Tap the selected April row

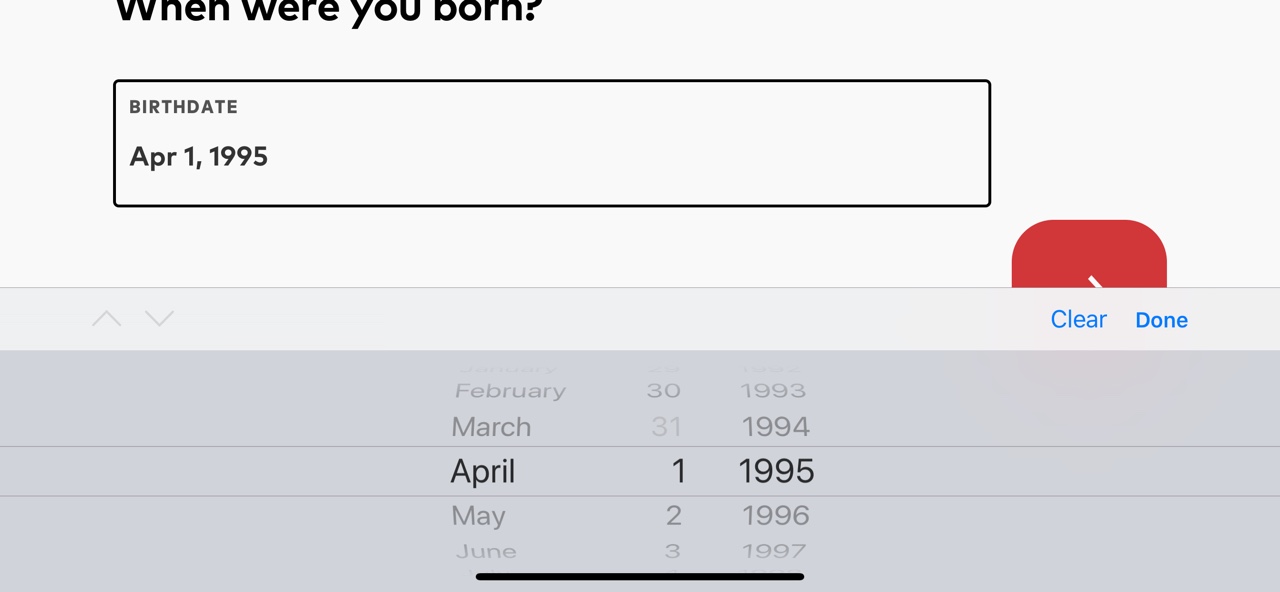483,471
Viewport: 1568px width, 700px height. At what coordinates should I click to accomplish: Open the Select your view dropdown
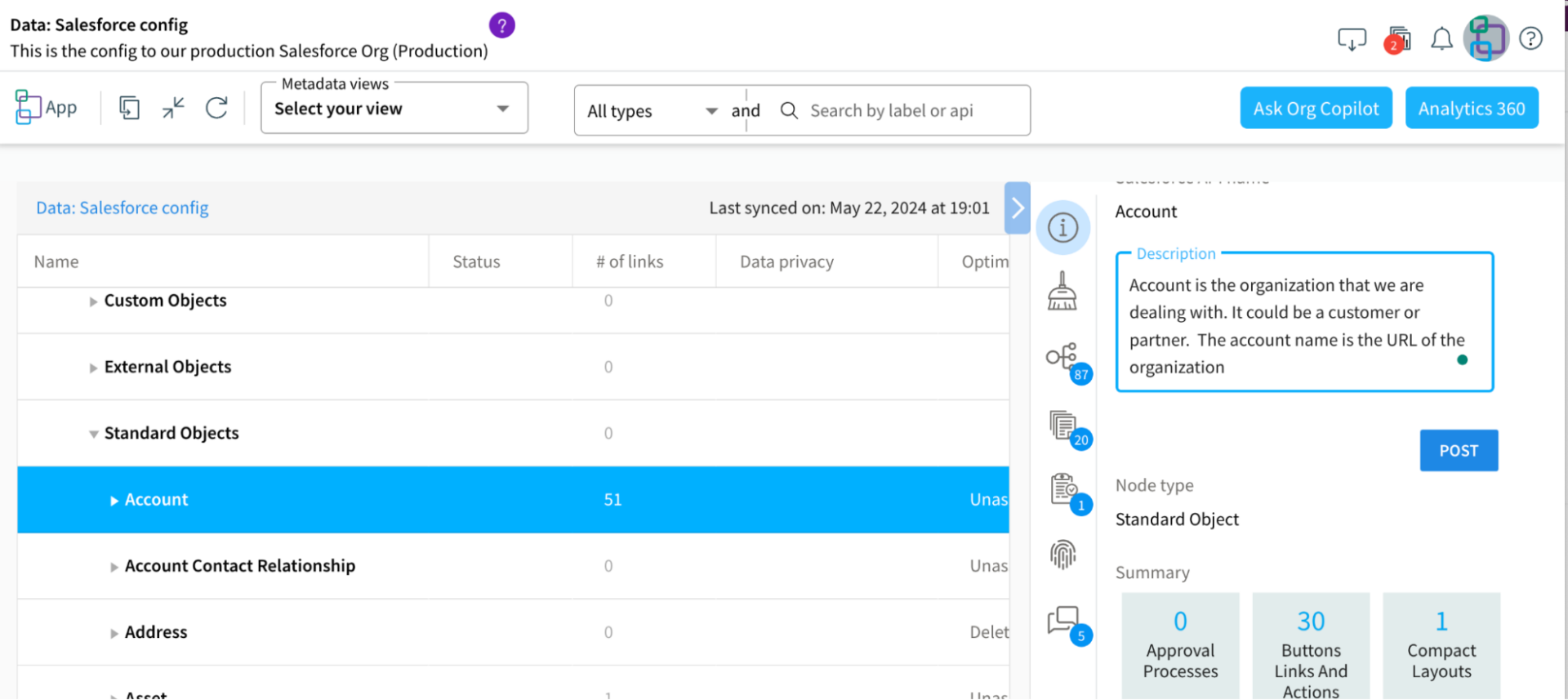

...

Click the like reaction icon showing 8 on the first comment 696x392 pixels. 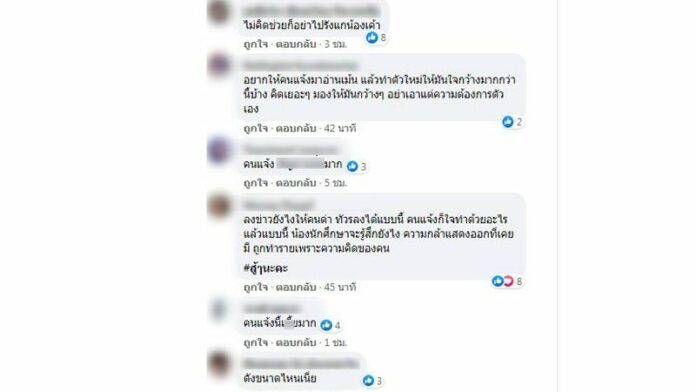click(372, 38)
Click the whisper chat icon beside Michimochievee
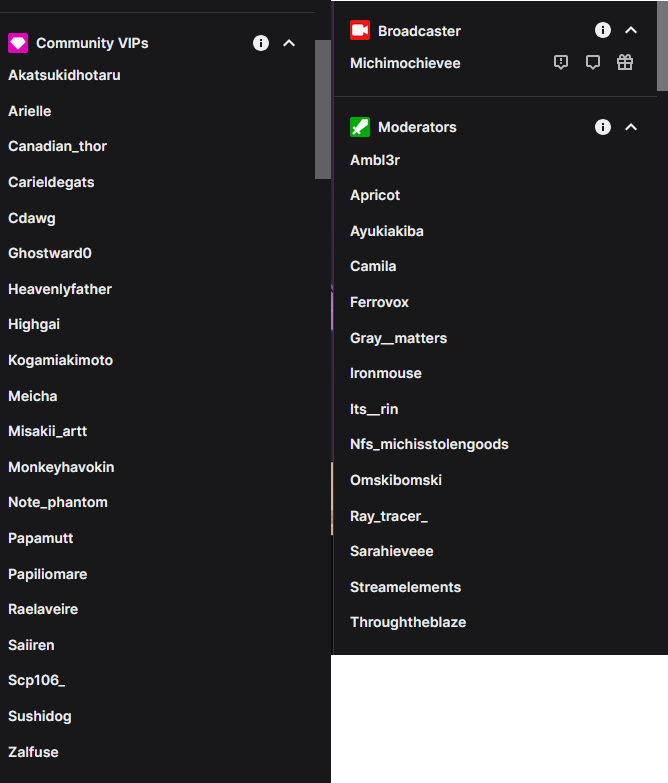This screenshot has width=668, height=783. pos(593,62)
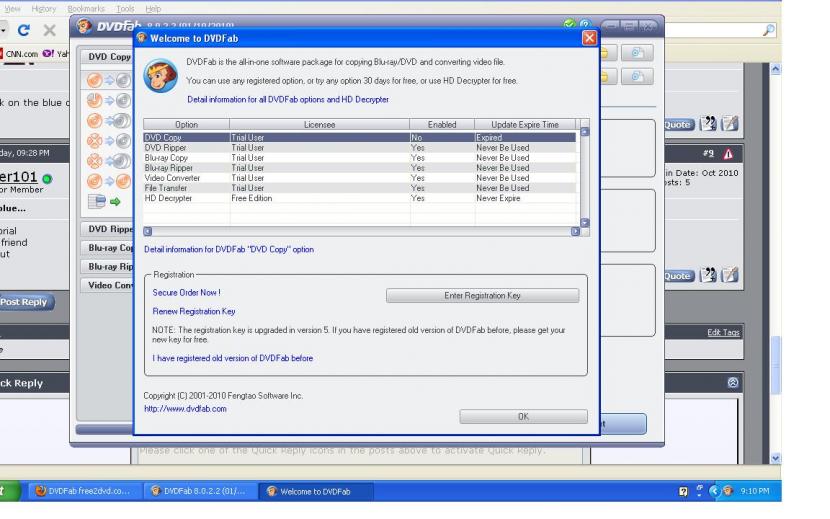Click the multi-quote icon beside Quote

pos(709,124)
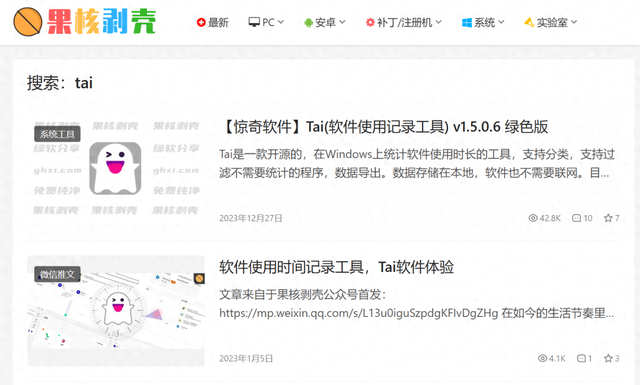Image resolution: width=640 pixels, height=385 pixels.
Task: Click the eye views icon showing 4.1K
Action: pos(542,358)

EXERCISE REQUIREMENTS → Return exactly the stretch above whose first line contains "Tap the selected April row" and whose last line contains "Viewport: 1568px width, 700px", and nothing outside it. The pictures should not appear.

ANSWER BOX →
Tap the selected April row

483,471
Viewport: 1568px width, 700px height. At what coordinates should I click to accomplish: Open the Select your view dropdown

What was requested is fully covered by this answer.